(Beginning of THE DATA)

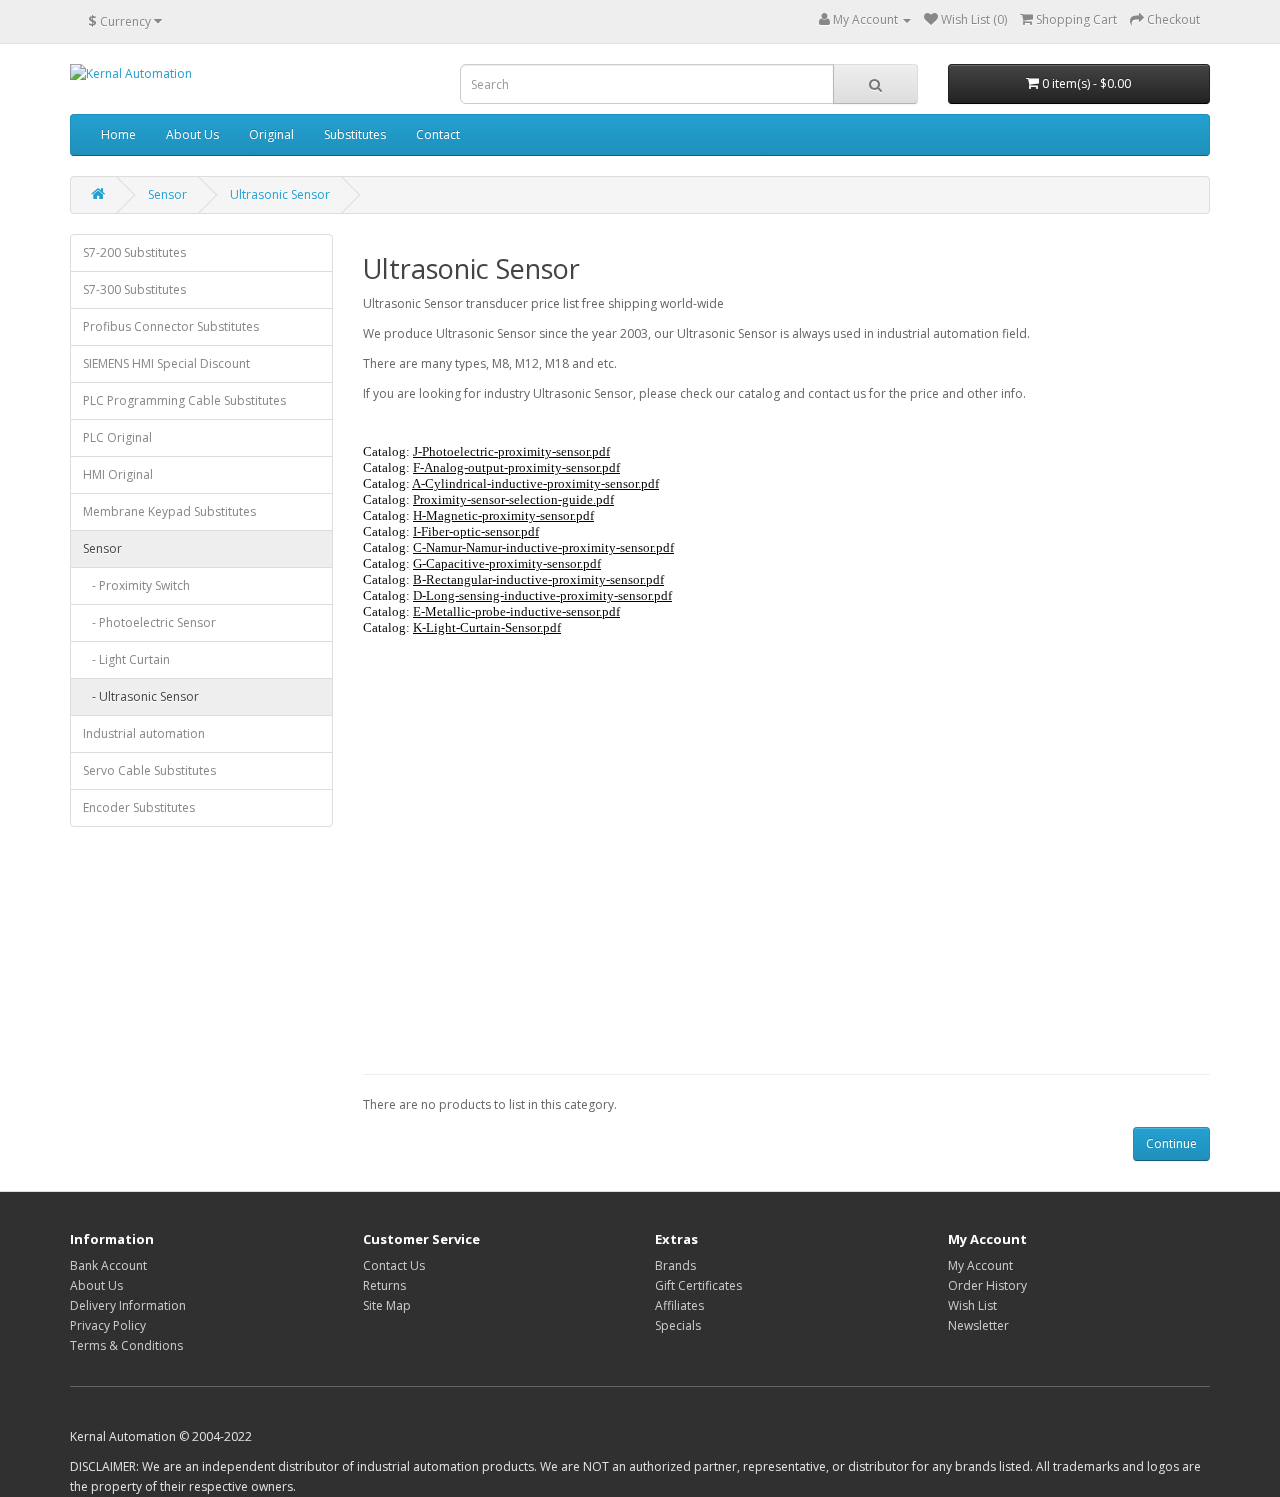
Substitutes (355, 134)
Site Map (387, 1305)
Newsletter (978, 1325)
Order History (987, 1285)
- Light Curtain (126, 659)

(End of THE DATA)

- EXERCISE DETAILS
Copy these entries precisely and drop any picture.

- ANSWER
Substitutes (355, 134)
Site Map (387, 1305)
Newsletter (978, 1325)
Order History (987, 1285)
- Light Curtain (126, 659)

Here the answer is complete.